Olmi's point, probably unfashionable today, seems to be that the peasants are, by and large, helpless, pawns in larger economic games in which they have no stake.  A Communist rants at the local carnival, but none of the characters in the film show much interest in what he is saying -- human greed is a constant and the agitator's speech is undercut by the peasant eying the gold coin dropped in the mud.  (The coin that he foolishly hides in his horse's hollow hoof, the loss of which  results in his bout of madness -- with this episode, Olmi almost seems to be illustrating some kind of folk proverb in the vein of Brueghel's large painting of Netherland proverbs).  In Milan, there is some kind of civil unrest, but we see it through the eyes of the honeymooners and can't comprehend what is happening.  The painful scenes involving the eviction of the Batisti family for cutting down the tree are all shot from the perspectives of the other peasants -- they stare at the eviction from behind their windows, fearful and inert.  Each shot emphasizes the status of the onlooker as inactive, as witnesses only to the injustice committed in front of them.  The peasants are ashamed of their fear, and, it seems, equally ashamed of their supine complicity with the system that has destroyed their neighbor.  Only after the eviction do the neighbors appear abashed and silent in the courtyard to watch the wagon containing all the worldly possessions of the evicted tenants vanishing in the darkness.  Olmi implies that the peasants live in a world that is ahistorical, a world bound to timeless cycle of the seasons and that they are not agents in that world -- rather, they are passive and helpless victims of a polity and environment that God has ordained as just and inevitable.  When the infant from the orphanage is adopted, someone says that the baby might be the offspring of a nobleman -- "but he will be peasant now," the priest says, "raised by a peasant father and he will be happy as a peasant."

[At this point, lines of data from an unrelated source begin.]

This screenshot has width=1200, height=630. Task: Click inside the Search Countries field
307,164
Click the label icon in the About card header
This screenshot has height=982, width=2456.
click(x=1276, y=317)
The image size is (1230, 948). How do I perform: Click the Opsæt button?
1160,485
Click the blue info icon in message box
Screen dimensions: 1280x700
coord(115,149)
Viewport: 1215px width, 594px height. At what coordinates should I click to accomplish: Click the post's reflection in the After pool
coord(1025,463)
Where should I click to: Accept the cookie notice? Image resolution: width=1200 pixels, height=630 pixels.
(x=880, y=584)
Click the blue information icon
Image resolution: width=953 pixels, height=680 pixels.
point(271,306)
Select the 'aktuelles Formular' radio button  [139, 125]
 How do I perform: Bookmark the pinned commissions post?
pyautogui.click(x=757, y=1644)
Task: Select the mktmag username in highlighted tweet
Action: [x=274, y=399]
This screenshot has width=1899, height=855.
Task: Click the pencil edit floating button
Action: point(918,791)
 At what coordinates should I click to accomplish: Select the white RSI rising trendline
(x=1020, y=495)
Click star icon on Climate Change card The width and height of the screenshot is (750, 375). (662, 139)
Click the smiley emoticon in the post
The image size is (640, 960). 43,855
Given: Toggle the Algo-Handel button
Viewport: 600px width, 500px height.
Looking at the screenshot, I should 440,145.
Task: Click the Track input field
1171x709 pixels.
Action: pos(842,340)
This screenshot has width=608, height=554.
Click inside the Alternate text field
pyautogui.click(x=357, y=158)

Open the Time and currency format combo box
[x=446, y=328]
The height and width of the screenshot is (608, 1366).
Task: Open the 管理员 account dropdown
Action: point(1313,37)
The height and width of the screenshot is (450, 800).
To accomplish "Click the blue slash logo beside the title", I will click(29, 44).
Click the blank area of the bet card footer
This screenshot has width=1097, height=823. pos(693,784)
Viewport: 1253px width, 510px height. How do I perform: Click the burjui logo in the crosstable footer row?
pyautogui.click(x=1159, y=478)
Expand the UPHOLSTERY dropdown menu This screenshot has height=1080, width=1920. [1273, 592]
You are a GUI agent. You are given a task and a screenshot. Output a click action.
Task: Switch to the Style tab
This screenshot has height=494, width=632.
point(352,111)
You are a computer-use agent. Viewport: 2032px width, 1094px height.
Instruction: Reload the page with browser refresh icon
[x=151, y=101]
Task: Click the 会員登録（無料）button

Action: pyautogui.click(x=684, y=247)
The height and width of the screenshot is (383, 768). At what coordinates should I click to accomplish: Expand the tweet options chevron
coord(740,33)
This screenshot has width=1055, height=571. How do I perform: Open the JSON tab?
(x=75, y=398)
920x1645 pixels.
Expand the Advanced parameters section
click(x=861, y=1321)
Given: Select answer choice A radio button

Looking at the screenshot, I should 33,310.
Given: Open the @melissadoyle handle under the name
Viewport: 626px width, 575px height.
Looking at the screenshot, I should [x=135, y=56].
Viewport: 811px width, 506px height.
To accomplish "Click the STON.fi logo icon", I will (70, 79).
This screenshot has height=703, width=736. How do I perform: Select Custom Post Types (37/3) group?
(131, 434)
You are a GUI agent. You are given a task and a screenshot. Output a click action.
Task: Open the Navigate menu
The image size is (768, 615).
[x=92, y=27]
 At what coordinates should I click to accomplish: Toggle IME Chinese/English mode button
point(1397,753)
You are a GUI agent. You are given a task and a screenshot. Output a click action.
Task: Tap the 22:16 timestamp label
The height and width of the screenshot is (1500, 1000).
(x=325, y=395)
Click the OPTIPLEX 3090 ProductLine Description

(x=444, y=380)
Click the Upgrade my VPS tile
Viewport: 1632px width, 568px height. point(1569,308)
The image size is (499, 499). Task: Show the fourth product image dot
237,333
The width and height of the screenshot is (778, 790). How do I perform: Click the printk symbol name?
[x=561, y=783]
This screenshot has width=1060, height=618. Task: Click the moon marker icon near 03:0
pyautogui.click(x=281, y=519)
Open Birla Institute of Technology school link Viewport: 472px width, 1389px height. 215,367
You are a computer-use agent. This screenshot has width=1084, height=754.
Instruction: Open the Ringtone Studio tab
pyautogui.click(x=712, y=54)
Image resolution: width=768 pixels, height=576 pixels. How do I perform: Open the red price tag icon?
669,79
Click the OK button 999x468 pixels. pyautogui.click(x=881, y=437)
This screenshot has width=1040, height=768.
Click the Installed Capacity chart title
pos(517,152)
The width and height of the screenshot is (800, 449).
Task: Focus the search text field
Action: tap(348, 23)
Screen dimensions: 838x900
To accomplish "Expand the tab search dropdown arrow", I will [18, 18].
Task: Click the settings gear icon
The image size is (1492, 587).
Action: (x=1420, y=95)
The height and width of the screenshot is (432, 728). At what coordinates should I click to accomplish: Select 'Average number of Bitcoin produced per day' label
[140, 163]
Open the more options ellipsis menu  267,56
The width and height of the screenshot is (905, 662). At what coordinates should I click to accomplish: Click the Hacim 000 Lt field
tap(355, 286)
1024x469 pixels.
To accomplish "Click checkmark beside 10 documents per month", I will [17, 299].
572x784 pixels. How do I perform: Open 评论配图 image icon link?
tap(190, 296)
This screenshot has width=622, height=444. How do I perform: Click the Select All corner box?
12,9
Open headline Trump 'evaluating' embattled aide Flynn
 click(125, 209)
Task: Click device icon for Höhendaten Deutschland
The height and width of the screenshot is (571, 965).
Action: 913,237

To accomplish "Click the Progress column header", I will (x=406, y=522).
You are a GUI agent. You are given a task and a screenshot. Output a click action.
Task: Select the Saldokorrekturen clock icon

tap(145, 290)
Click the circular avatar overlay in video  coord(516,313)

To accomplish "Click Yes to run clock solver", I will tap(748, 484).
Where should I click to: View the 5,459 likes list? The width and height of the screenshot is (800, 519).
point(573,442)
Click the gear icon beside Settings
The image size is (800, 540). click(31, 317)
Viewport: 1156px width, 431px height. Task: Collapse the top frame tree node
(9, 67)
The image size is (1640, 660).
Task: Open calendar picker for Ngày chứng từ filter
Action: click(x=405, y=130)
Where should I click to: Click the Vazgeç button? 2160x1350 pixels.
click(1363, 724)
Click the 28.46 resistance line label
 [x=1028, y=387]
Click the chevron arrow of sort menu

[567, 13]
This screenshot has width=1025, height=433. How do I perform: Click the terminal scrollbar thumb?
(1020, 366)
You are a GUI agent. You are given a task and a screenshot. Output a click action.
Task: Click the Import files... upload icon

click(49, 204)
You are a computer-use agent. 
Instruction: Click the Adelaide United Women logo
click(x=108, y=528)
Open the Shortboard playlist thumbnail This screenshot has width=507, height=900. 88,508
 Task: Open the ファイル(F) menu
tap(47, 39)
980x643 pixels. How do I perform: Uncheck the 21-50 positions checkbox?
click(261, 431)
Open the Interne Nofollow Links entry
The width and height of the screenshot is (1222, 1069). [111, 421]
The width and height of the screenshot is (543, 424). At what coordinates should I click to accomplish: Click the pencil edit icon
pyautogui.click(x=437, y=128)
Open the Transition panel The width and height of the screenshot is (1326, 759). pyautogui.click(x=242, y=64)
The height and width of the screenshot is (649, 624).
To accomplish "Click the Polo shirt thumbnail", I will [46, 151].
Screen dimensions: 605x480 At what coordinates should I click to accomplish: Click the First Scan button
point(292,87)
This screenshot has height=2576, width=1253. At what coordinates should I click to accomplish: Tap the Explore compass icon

Critics generally regard The Tree of the Wooden Clogs as a masterpiece.  Certainly, the film is exceptionally beautiful and well-crafted -- it's dark palette and natural lighting give the movie a look comparable to Jan Troell's equally well-regarded films like The Emigrants.  I'm a little less certain about the film's greatness.  There is no acting in the film -- the movie subscribes to neo-realist doctrine to the utmost:  instead of actors, a credit announces that the parts are "interpreted" by people from the Bergamo district where the movie takes place.  Some of the actors look great, but barely speak -- presumably, because they would have no idea  how to "interpret" their lines:  this is exemplified by the young bride:  she is as beautiful as a renaissance Madonna but has nothing to say, and, after a while, her serene silence begins to get on your nerves.  A number of sequences are very hard to explain:  why would the avaricious peasant hide a gold coin in mud plastered on the hoof of his horse?  Would peasants really spend their honeymoon in a convent?  And why do the nuns use this opportunity to coerce them into bringing an orphan home?  The families are all related and Widow Runc looks almost exactly like Mrs. Batiste, the lady whose family is evicted.  This leads to confusion. Why is the orphaned child called "Batiste"?  The nuns call him by that name before anyone agrees to take him home.  Were late 19th century peasants really as apolitical and cowardly as these folks?  Not only do the speeches seem improvised, but, also, the entire narrative or system of narratives seems oddly arbitrary.  The movie doesn't have any narrative arc at all -- it just begins in media res and ends the same way.  I am a great admirer of Olmi and mourn his death (he died in 2018) but I'm not wholly convinced that this specific film, often said to be his magnum opus, is as good as its reputation.